The new Senate health care repeal bill is the same as the old Senate bill, including the disastrous cuts, cost increases, and the millions who would lose their health insurance. The old bill is the most unpopular bill in three decades. The new bill shouldn’t stray far from the mark, given that it still:
- Slashes hundreds of billions of dollars from Medicaid and ends ACA’s expansion
- Hurts efforts to combat the opioid epidemic and could make it even worse
- Kicks millions of people off their health care plan
- Lets insurers charge older Americans 5 times more than younger Americans
- Increases out-of-pocket costs and makes people pay more for less
- Defunds Planned Parenthood and lets insurers offer plans that don’t cover maternity care
- Allows insurers to offer plans that don’t cover essential health benefits, such as prescription drugs, mental health and substance abuse treatment and pediatric care
- Looks out for the wealthy over lower and middle-income Americans
- Provides handouts to insurance companies
- Ends the ACA’s guaranteed protections for those with pre-existing conditions
Make no mistake: No tweaks, amendments or backroom deals can fix the immense harm that the Senate’s repeal bill will inflict on working Americans.
The bill includes a Ted Cruz proposal that experts say would plunge the individual market into a death spiral with middle-class families especially likely to bear the financial burden.
- The amendment would allow for “junk insurance” plans that cover very little while carrying higher out-pocket costs.
- Insurers would also likely increase premiums for those with pre-existing conditions who have more comprehensive plans.
Republicans want to ram this horrific bill through the Senate without sending the full bill to the Congressional Budget Office (CBO).
- Sen. John Thune suggested that Republicans may rely on the Tom Price-led-HHS, which has effectively been campaigning against the ACA to give its own score of the Cruz section, rather than get an independent, nonpartisan CBO estimate.
Republicans added funding for opioid abuse treatment, but this amount is still woefully inadequate and will not erase the massive damage done by the bill’s cuts to Medicaid.
- We have no assurances that these funds would even be required to help treat people losing coverage under the bill.

- - -

▶ [WHAT IS BEING ASKED] Please write the next part of the piece on the Senate health care repeal bill, starting after its final sentence.

- - -

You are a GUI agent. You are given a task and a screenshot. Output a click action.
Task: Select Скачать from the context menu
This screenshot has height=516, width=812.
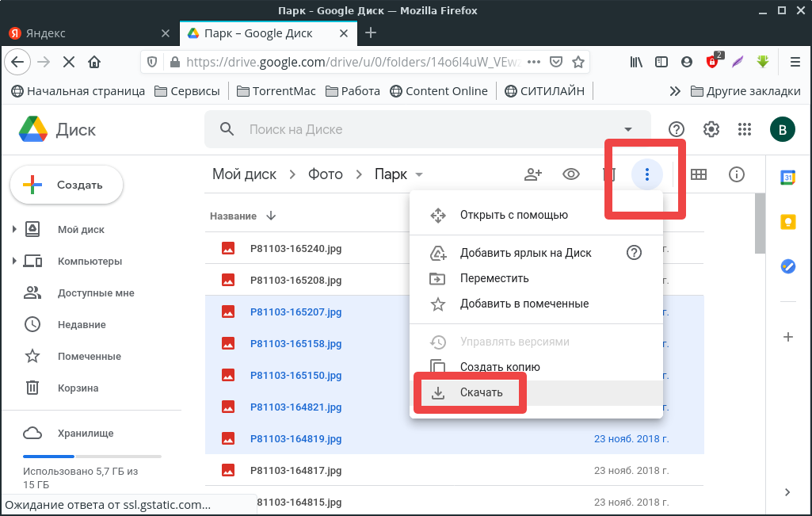481,392
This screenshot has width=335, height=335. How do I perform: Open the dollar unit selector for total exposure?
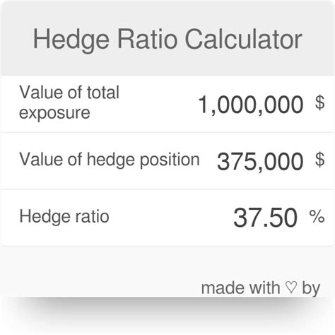319,102
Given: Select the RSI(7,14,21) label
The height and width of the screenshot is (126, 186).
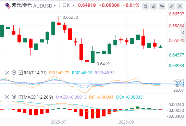Looking at the screenshot, I should (35, 73).
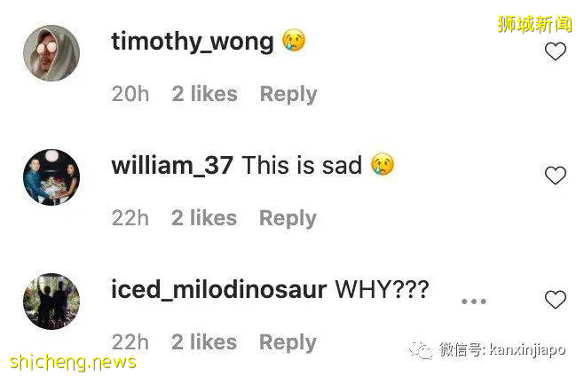View 2 likes on timothy_wong's comment
The width and height of the screenshot is (584, 376).
pos(204,94)
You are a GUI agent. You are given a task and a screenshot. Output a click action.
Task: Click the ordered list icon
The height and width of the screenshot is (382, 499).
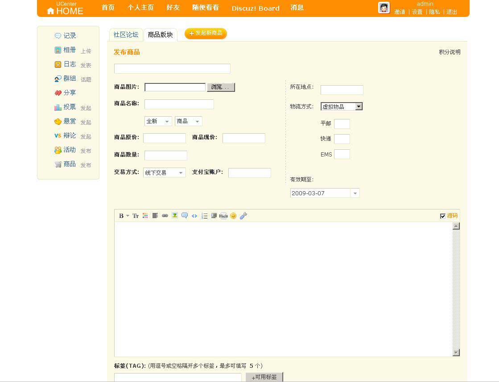(204, 216)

- - -

▶ [EXERCISE ANSWER]
The revised Senate bill still benefits the wealthy at the expense of middle-and low-income Americans by allowing funds from a person’s tax advantaged health savings account to pay for their premiums. This does very little for people living paycheck to paycheck while disproportionately benefiting high-income earners.
- The GOP is expected to allow funds from a person’s tax-free health saving account to pay for their premiums. This does very little for people living paycheck to paycheck
- HSAs disproportionately benefit high-income earners.
This bill practically breaks every major promise Trump and the GOP have made on health care.
- Broken promises: Protecting Medicaid. Providing health care for everyone with lower premiums. Protecting pre-existing conditions.
- If Senators like Murkowski, Portman, Heller and Capito couldn’t vote for the original Senate bill due to the pain it would inflict on their constituents, they certainly can’t vote for this revised version either. Nothing can fix the massive coverage losses, devastating cuts to Medicaid, or the gutting of protections for those with pre-existing conditions under this repeal effort.
Mitch McConnell is delaying Senate recess for two weeks to give the GOP more time to concoct and pass their repeal bill. Senators are smelling the fumes of the jets sitting on runways to take them and their families on planned vacations — McConnell knows how to put the pressure on. Now is absolutely the time to keep our foot on the gas and the pressure on Senate Republicans.